Em anúncio feito nesta quarta-feira (7/1/2026) em cerimônia no Palácio do Planalto com a presença do presidente Luiz Inácio Lula da Silva, do ministro da Saúde, Alexandre Padilha e da presidenta do NDB, Dilma Rousseff, o governo anunciou a construção do primeiro hospital público inteligente do país. Os recursos destinados a implantação, cerca de R$1,7 bilhão, virão do Novo banco de Desenvolvimento (NDB), o banco dos Brics.
Conforme informações do Ministério da Saúde, o objetivo é fazer do hospital referência nacional e modelo para os países pertencentes ao bloco. Os pacientes da rede pública atendidos pela unidade terão a sua disposição medicina de alta precisão, apoiada por inteligência artificial e demais tecnologias emergentes a serviço da saúde de qualidade.
A ideia é integrar também a rede de hospitais e serviços inteligentes com 14 unidades de terapia intensiva (UTIs) automatizadas, que funcionarão de forma interligada em diversos estados e a modernização de hospitais de excelência do Sistema Único de Saúde (SUS) também faz parte do projeto.
Vinculado à Universidade de São Paulo (USP) o novo hospital terá um setor de emergência de 250 leitos e capacidade para atender até 200 mil pacientes/ano.
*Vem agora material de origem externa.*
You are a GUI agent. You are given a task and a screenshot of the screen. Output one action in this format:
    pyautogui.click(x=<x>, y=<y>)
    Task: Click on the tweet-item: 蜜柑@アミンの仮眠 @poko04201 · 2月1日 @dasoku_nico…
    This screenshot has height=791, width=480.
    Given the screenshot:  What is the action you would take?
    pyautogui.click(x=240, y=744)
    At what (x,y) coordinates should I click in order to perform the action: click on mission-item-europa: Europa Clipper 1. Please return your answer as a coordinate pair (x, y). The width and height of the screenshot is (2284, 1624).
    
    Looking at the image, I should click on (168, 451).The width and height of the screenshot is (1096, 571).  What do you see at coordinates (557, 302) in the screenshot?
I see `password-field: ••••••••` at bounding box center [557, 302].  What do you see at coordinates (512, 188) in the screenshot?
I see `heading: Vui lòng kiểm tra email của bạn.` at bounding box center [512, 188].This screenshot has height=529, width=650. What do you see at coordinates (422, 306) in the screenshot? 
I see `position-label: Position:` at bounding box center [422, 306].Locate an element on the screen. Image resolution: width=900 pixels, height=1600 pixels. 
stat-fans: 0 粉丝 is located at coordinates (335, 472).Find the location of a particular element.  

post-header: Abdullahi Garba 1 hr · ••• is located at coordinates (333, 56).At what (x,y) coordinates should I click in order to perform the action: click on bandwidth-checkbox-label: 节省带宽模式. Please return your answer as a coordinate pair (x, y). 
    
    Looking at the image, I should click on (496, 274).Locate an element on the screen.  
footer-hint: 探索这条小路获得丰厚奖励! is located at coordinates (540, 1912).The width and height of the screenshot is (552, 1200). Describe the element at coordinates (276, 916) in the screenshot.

Serão 350 leitos na Unidade de Terapia Intensiva (UTI) conectados com UTIs inteligentes e mais 25 salas para cirurgia. A previsão para a entrega do hospital é entre três e quatro anos.
Os serviços inteligentes de saúde usam a infraestrutura com tecnologias digitais para otimizar processos e melhorar os resultados dos pacientes, o que segundo o ministério poderá reduzir em mais de cinco anos o tempo de espera por atendimento especializado de urgência e emergência.
A cerimônia contou ainda com o anúncio da modernização de hospitais do SUS da Universidade Federal de São Paulo (UNIFESP), do novo hospital Oncológico da Baixada Fluminense, do novo hospital do Grupo Hospital Conceição, no Rio Grande do Sul, do Instituto do Cérebro, no Rio de Janeiro, de hospitais federais do Rio incluindo os da Universidade Federal do Rio de Janeiro (UFRJ) e da Universidade Federal do Estado do Rio de Janeiro (Unirio), num investimento total de R$ 1,2 bilhão.
Para o presidente Lula é preciso beneficiar a população mais vulnerável com as novas tecnologias. “Nós precisamos garantir que o povo mais humilde não pode ser invisível. Ele tem que ser olhado. É para eles que a gente governa. É em função dele que nós temos que melhorar a coisa.”
Já o ministro da Saúde Alexandre Padilha vê um grande progresso. “Há um esforço de modernização tecnológico do SUS para ofertar para a população brasileira de graça o mesmo que os principais hospitais de excelência privados do país. Hoje estamos em outra fronteira. Esse contrato vai trazer um salto além, que é trazer para o Brasil aquilo que nem os maiores hospitais privados brasileiros oferecem ainda."
A presidenta do NDB, Dilma Roussef, disse que o prazo para pagamento do empréstimo é de 30 anos e destacou que China e Índia são parceiras no projeto. “Esse contrato vai muito além do investimento em estrutura hospitalar. Ele faz parte do compromisso do banco em promover o desenvolvimento, que significa hoje o acesso à tecnologia”, afirmou.